There was some concern about this new format. Some people thought it was ‘unseemly’ to write private messages in plain sight and others were worried that it was too easy for a postman or delivery boy to see people’s news when they looked at the address. Enterprising correspondents got around this by writing sideways, upside down or even in code!

The innovation of the ‘divided back’ coincided with a number of other factors that helped drive a surge in the popularity of postcards. Developments in printing technology meant that picture postcards were cheap and easy to buy and, thanks to the standard ha’penny postage, they were cheap to send too. Photography was becoming more widely available to the masses and literacy rates were increasing rapidly. Added to the efficiency of the Edwardian postal service - which could deliver as often as six or seven times a day in major cities - messages could often be sent and received within a matter of hours.
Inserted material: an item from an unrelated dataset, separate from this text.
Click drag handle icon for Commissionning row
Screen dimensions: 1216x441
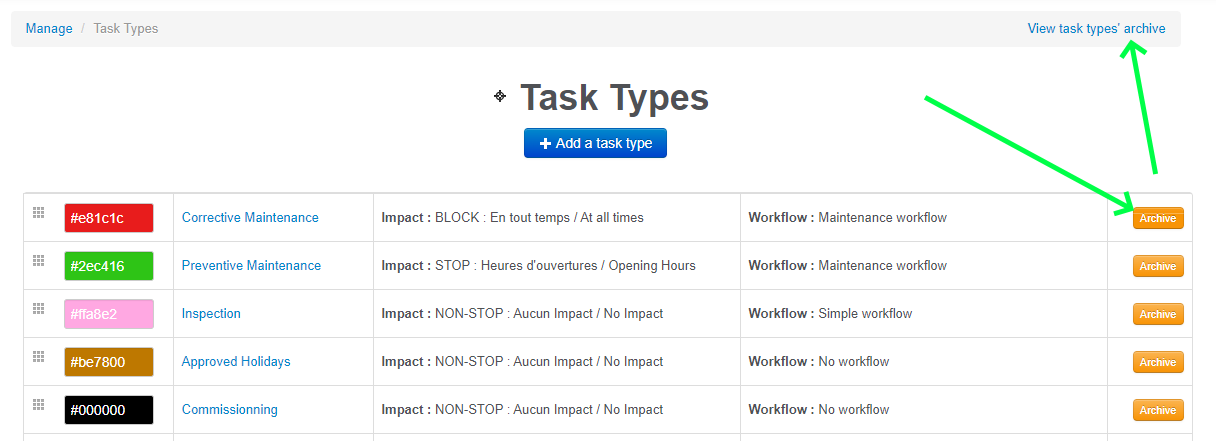coord(39,404)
In an age before the use of the telephone was widespread, postcards became the go-to medium for cheap, reliable and speedy communications. People used them to arrange and cancel meetings, to let friends and family know if they were visiting and what time they would arrive, to order goods and services and just to keep in touch about their day to day lives; just like we use text messages or social media today. An astonishing six billion postcards are estimated to have been sent in the UK between 1902 and 1910.


Every subject under the sun appeared on postcards during this period. Seaside pictures were of course instantly popular (Scarborough featured on the first known seaside postcard) but you could also buy pictures of urban scenes, famous landmarks, favourite theatre and music hall stars, big events and members of the Royal Family. It was also possible to have your own photograph printed on to a postcard and sent to a friend or family member; selfie anyone?
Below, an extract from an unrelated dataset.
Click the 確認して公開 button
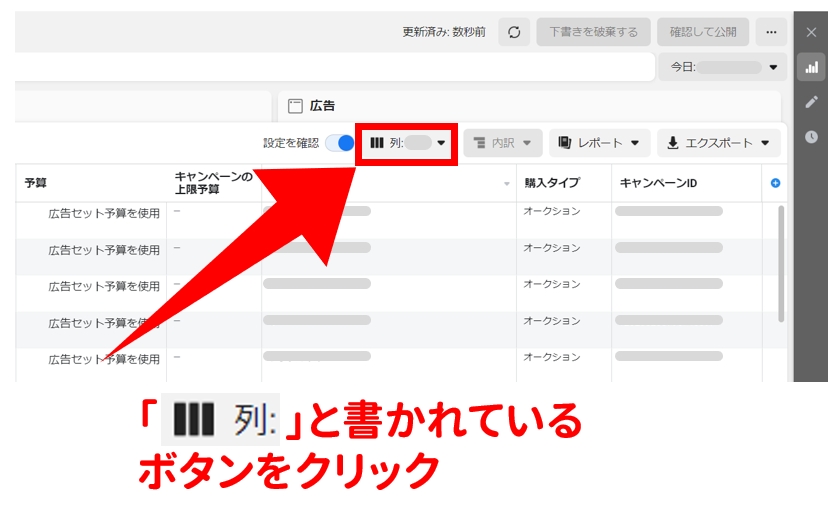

They were also employed by political organisations and campaigns, such as the women’s suffrage movement, to raise awareness and spread key messages and, as now, to be collected as keepsakes or souvenirs.


The advent of World War I gave postcards another huge boost as a quick and easy way for soldiers to keep in touch with loved ones back home, and the conflict and the ‘boys at the front’ became the dominant subject.
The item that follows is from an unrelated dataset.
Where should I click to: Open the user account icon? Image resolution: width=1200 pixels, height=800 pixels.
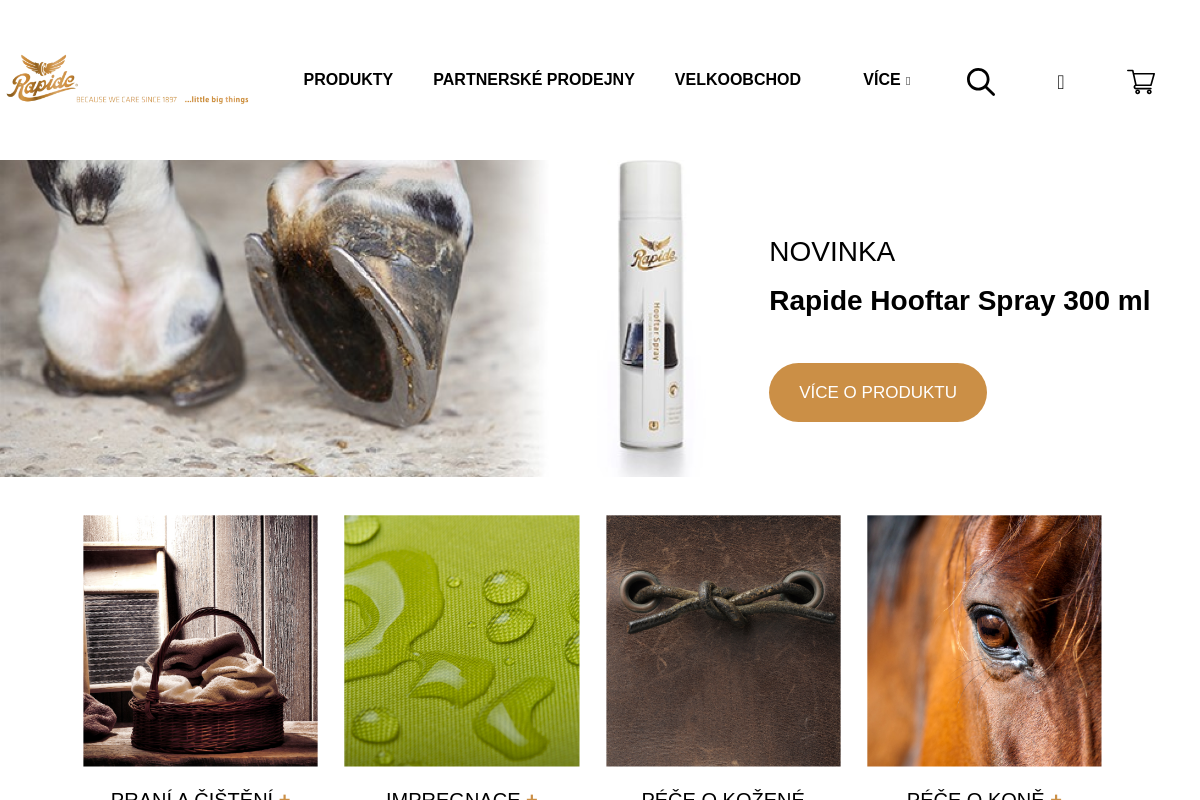pyautogui.click(x=1061, y=82)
It was during this period that hand-sewn silk postcards - often bearing patriotic or sentimental messages - became popular with troops to send home. These were hand embroidered by French and Belgian refugee women before being turned into cards and, because they were so delicate, were often sent back with letters as a keepsake. Between 1914 and 1919 some 10 million silk postcards were made.

However after World War I the postcard never quite regained the popularity it had during the early years of the 20th century, partly due to a doubling of the postage costs - to one penny - in 1918. However even as their use as a cheap, quick form of mass communication declined, the age of the seaside postcard - from beach view to saucy jokes - continued well until the 1980s.


Which brings us back to the postcard sent 117 years ago and a happy coda to the story; one that’s perfect for Valentine’s Day this weekend. Less than a year after our postcard was sent, 21-year-old Harry, a cabinet maker, and dressmaker Nelly (also 21) were married at St George’s Church in Sheffield. Mr and Mrs Standring, as they became, welcomed their only child, a son also called Harry, in April 1906.


By 1911 Harry senior was in the army, serving with the 1st Battalion of the King’s Own Yorkshire Light Infantry. He stayed with the regiment throughout World War I, becoming a colour sergeant before being demobbed on a disability pension in 1919. He settled with Nelly (or Ellen, to give Nelly her proper name) in Sheffield, taking a job on the city’s trams, and in 1933 they became grandparents when their son and his wife of one year, Irene, had a baby boy named Keith.


By 1939 the couple were living at Burns Road, Crookesmoor, just a couple of miles from their son, daughter-in-law and grandson. Harry died in 1942, aged 59, after almost 40 years of marriage, with Nelly outliving him by nearly 35 years. A long union helped on its way by the golden age of postcards.